# [Your task]
This exercise calls for retyping every line below exactly, with the images omitted.

::: Exercise material :::

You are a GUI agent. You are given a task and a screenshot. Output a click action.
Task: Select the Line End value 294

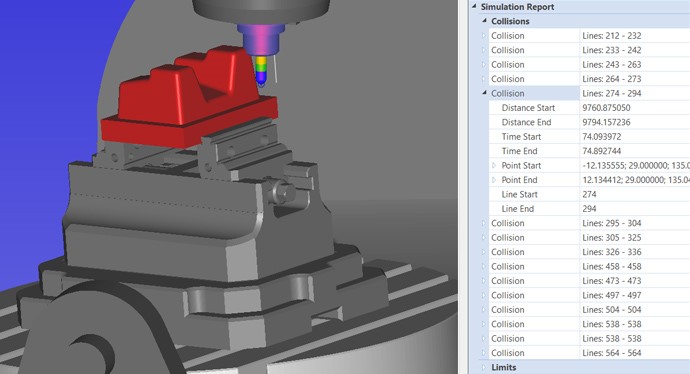tap(589, 209)
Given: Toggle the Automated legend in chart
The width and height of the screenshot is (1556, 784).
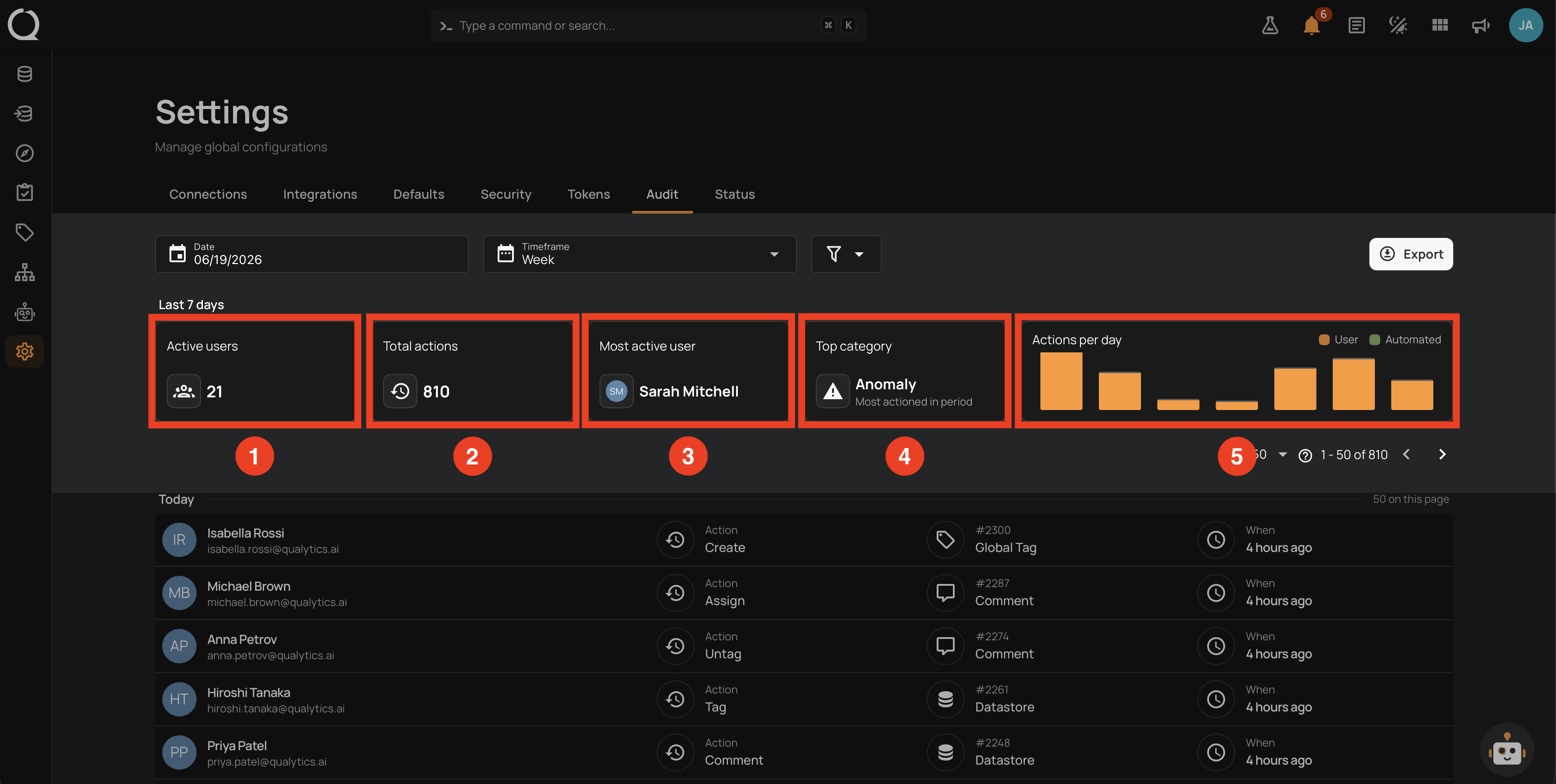Looking at the screenshot, I should coord(1405,339).
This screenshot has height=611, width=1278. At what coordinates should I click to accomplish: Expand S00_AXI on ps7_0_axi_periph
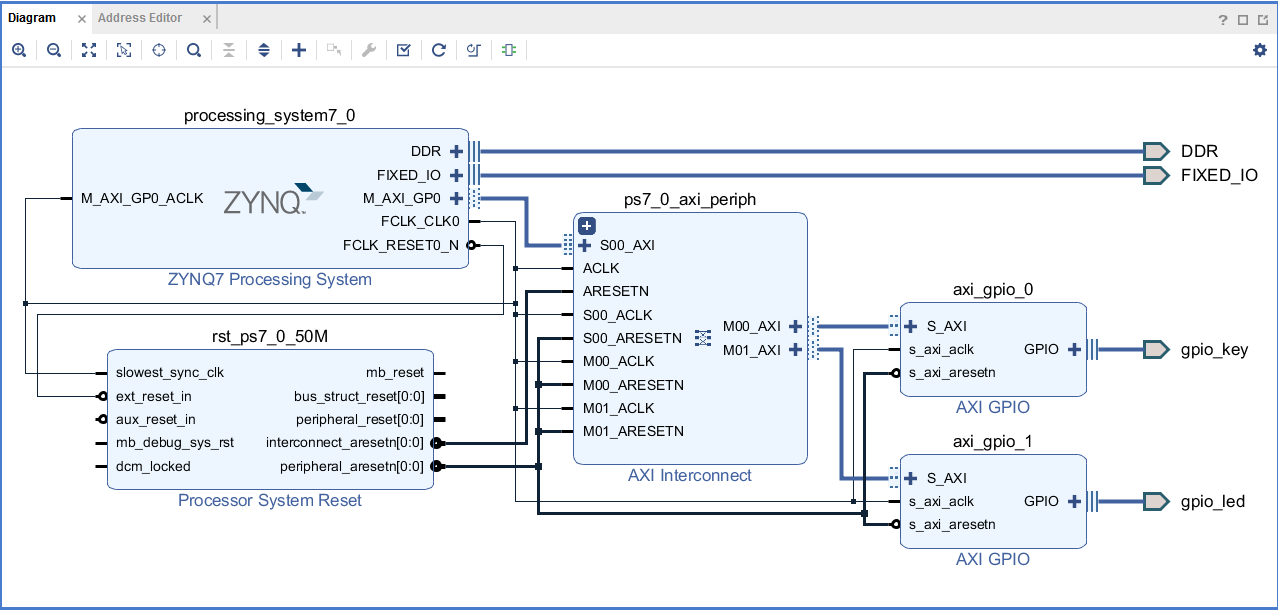583,245
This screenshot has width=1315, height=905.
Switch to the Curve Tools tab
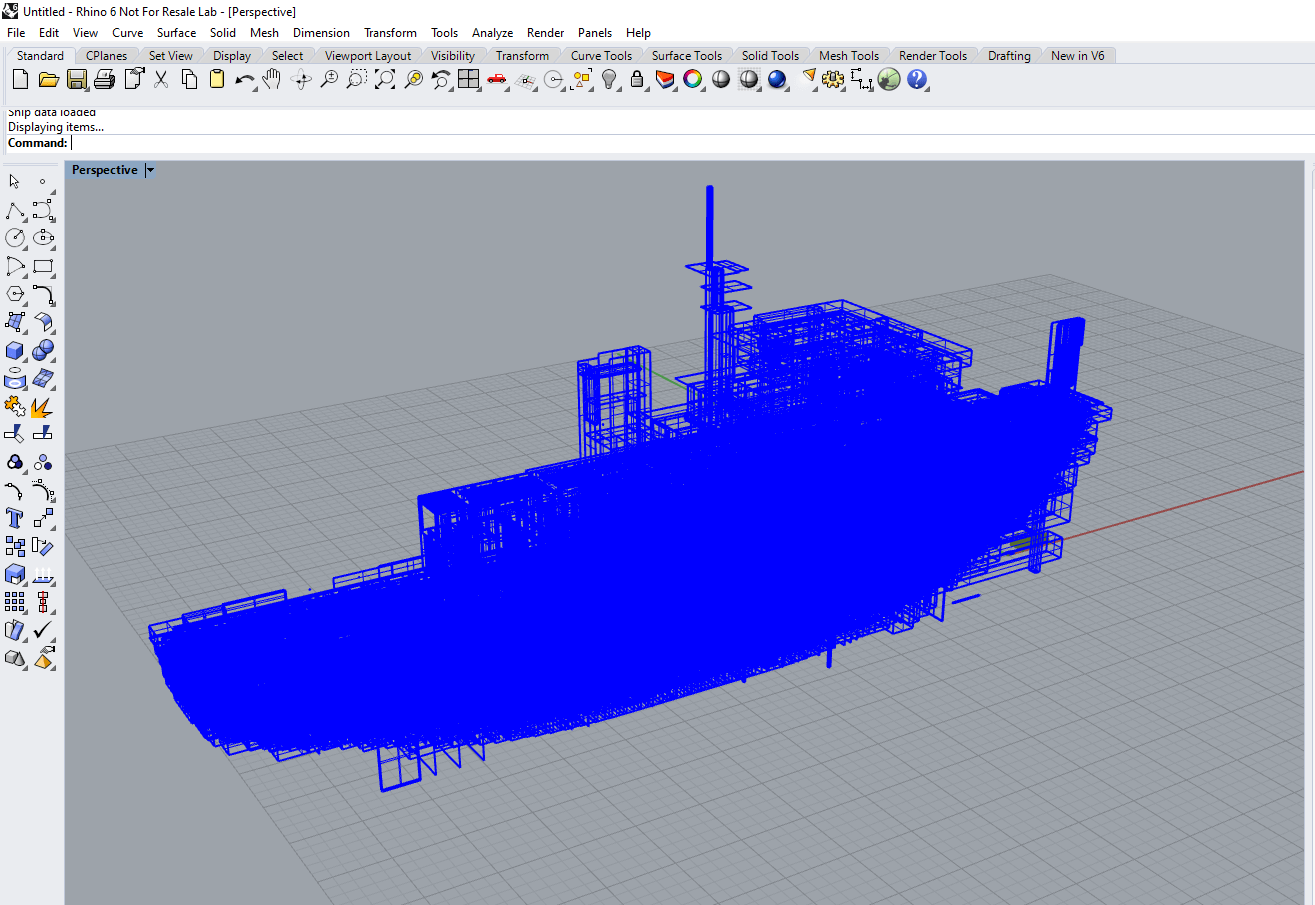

:::

# [Response to the exercise]
You are a GUI agent. You are given a task and a screenshot. Output a click action.
Task: Select the Line End value 294

tap(589, 209)
Given: Toggle the Automated legend in chart
The width and height of the screenshot is (1556, 784).
Looking at the screenshot, I should coord(1405,339).
This screenshot has height=611, width=1278. At what coordinates should I click to accomplish: Expand S00_AXI on ps7_0_axi_periph
583,245
This screenshot has width=1315, height=905.
Switch to the Curve Tools tab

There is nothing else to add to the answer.